Switch every "screenshot" to "image" in the records, starting at the very beginning and stopping after the line that contains "Select the word Paste". Give back only those lines, with nothing else changed.

■ **DATA FOR PROCESSING**
%%
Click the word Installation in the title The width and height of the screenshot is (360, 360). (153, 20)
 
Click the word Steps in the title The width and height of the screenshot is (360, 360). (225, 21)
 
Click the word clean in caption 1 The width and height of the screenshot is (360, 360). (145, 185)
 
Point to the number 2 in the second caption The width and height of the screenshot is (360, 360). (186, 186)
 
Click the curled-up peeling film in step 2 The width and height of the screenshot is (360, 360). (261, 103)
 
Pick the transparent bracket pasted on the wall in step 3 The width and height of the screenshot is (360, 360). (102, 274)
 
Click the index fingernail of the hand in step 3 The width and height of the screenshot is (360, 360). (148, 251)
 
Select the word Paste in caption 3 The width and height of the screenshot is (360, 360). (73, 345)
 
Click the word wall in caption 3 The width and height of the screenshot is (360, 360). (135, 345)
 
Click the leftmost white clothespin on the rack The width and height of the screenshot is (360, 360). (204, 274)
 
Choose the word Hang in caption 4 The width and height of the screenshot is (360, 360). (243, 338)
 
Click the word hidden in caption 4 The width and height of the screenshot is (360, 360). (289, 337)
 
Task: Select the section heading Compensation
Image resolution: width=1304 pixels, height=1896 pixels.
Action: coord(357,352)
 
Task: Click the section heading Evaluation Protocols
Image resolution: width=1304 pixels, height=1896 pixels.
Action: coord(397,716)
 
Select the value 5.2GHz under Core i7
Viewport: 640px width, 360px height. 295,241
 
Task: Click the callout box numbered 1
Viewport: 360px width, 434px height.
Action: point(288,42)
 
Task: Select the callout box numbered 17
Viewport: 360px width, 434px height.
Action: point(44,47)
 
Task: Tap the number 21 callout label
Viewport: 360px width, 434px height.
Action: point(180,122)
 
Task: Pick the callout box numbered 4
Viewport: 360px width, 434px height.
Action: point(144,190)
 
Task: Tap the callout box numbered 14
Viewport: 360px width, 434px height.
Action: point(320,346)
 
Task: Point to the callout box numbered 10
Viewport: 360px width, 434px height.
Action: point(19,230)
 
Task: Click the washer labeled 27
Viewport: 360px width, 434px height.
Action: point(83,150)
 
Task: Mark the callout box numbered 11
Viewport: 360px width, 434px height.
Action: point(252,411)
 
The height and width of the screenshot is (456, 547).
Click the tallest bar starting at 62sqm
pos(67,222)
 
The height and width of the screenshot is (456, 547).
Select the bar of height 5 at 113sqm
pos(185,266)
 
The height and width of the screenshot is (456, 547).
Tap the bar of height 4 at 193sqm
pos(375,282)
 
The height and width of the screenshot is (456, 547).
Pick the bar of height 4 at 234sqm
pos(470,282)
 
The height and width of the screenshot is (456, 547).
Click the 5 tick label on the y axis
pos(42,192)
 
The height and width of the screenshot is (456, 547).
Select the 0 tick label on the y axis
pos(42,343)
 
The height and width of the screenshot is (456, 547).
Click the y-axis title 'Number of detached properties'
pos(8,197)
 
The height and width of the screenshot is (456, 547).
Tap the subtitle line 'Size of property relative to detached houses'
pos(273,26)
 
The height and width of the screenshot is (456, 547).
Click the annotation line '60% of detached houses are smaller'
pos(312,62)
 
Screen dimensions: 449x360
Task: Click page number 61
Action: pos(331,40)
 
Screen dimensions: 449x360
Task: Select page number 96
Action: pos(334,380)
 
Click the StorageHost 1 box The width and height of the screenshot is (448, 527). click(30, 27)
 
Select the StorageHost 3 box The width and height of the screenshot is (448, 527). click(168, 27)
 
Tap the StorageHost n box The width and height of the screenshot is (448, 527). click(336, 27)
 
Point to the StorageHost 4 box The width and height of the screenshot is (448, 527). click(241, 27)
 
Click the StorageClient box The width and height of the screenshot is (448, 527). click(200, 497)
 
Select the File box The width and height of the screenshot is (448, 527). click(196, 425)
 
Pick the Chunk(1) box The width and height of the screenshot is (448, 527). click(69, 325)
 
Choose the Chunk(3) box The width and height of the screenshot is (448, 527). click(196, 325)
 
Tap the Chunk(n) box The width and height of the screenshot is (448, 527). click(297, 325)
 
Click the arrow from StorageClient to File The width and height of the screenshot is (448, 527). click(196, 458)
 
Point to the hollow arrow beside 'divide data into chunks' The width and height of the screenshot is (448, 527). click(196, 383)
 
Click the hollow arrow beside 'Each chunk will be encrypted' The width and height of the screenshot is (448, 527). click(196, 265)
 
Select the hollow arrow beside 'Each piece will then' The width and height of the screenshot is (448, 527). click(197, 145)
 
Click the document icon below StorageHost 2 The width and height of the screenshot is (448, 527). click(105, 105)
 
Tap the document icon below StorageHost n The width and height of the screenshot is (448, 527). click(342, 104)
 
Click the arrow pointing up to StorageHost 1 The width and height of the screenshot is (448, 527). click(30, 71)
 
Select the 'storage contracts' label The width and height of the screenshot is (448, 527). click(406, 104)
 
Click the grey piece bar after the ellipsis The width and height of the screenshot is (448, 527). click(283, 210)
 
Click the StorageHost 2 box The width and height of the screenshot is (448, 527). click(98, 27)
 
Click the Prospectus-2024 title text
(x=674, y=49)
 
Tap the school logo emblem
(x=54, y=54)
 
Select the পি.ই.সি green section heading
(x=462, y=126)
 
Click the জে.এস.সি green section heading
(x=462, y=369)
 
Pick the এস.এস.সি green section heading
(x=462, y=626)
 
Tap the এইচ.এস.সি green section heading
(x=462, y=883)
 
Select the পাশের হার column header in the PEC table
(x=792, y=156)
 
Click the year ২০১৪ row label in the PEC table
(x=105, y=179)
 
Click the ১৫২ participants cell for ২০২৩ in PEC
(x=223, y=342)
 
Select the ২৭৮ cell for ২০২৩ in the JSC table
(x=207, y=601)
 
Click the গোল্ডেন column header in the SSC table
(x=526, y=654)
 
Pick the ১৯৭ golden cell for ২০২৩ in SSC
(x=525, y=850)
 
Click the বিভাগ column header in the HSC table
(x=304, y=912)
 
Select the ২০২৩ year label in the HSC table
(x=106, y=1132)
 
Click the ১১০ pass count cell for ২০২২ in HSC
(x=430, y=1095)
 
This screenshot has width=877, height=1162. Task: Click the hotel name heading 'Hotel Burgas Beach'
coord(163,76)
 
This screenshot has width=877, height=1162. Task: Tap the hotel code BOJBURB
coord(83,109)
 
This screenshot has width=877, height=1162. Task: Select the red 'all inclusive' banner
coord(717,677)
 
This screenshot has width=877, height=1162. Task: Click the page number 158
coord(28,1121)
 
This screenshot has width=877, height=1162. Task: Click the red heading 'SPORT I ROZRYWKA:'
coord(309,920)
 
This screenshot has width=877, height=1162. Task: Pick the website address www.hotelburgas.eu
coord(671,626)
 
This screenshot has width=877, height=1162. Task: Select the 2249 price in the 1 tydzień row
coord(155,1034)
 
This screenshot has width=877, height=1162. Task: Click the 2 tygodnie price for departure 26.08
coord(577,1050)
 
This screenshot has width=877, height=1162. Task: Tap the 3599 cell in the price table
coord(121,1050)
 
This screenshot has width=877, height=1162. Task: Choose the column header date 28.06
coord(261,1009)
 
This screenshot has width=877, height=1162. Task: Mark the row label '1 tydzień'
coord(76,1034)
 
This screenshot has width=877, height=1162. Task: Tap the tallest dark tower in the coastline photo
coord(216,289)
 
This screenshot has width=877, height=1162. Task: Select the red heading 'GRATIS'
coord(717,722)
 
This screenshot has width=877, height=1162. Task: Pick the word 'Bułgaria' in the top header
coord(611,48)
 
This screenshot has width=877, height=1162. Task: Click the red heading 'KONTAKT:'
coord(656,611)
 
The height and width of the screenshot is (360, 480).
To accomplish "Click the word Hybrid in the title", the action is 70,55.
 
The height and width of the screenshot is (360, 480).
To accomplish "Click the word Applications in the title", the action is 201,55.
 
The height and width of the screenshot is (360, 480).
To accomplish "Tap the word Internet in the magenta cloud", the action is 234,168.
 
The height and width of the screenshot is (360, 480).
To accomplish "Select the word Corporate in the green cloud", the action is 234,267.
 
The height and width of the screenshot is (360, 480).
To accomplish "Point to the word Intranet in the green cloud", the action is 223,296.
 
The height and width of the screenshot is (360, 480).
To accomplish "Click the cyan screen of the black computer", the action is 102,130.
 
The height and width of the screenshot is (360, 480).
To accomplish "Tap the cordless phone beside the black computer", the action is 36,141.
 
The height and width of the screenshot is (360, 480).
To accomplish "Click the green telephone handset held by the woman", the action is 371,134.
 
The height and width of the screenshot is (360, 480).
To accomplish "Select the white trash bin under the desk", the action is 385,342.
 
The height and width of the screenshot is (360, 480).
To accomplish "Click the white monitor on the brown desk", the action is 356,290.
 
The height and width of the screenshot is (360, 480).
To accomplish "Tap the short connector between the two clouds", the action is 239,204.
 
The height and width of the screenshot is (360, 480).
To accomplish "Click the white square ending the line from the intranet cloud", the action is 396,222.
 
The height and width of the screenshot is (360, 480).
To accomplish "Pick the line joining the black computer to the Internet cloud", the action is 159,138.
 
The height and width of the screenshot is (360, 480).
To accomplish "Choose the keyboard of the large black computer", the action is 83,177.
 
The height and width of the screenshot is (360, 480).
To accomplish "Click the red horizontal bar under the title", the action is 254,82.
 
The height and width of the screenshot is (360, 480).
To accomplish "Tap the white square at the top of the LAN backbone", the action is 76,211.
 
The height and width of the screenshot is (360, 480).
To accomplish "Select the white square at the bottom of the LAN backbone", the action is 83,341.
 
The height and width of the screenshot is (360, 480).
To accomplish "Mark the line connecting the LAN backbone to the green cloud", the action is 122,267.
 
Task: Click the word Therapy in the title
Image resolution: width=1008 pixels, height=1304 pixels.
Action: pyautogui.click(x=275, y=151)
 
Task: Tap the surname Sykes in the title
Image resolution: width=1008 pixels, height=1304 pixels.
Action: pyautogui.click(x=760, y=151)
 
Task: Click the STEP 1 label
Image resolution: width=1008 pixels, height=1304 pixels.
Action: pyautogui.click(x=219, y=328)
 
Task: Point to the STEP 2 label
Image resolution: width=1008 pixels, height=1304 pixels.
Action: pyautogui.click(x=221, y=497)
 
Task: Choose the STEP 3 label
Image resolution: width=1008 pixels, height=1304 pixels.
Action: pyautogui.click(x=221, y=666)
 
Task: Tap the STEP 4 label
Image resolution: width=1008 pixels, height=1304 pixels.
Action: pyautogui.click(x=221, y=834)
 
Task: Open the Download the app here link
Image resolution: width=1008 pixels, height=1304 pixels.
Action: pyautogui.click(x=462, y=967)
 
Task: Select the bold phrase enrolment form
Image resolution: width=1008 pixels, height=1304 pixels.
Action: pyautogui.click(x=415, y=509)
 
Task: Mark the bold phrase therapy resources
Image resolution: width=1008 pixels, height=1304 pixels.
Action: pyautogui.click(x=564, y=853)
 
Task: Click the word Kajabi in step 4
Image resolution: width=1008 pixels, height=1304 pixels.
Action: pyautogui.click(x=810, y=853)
%%
■ **RESPONSE TO THE TASK**
Click the word Installation in the title The width and height of the image is (360, 360). (153, 20)
 
Click the word Steps in the title The width and height of the image is (360, 360). (225, 21)
 
Click the word clean in caption 1 The width and height of the image is (360, 360). (145, 185)
 
Point to the number 2 in the second caption The width and height of the image is (360, 360). (186, 186)
 
Click the curled-up peeling film in step 2 The width and height of the image is (360, 360). (261, 103)
 
Pick the transparent bracket pasted on the wall in step 3 The width and height of the image is (360, 360). (102, 274)
 
Click the index fingernail of the hand in step 3 The width and height of the image is (360, 360). (148, 251)
 
Select the word Paste in caption 3 The width and height of the image is (360, 360). (73, 345)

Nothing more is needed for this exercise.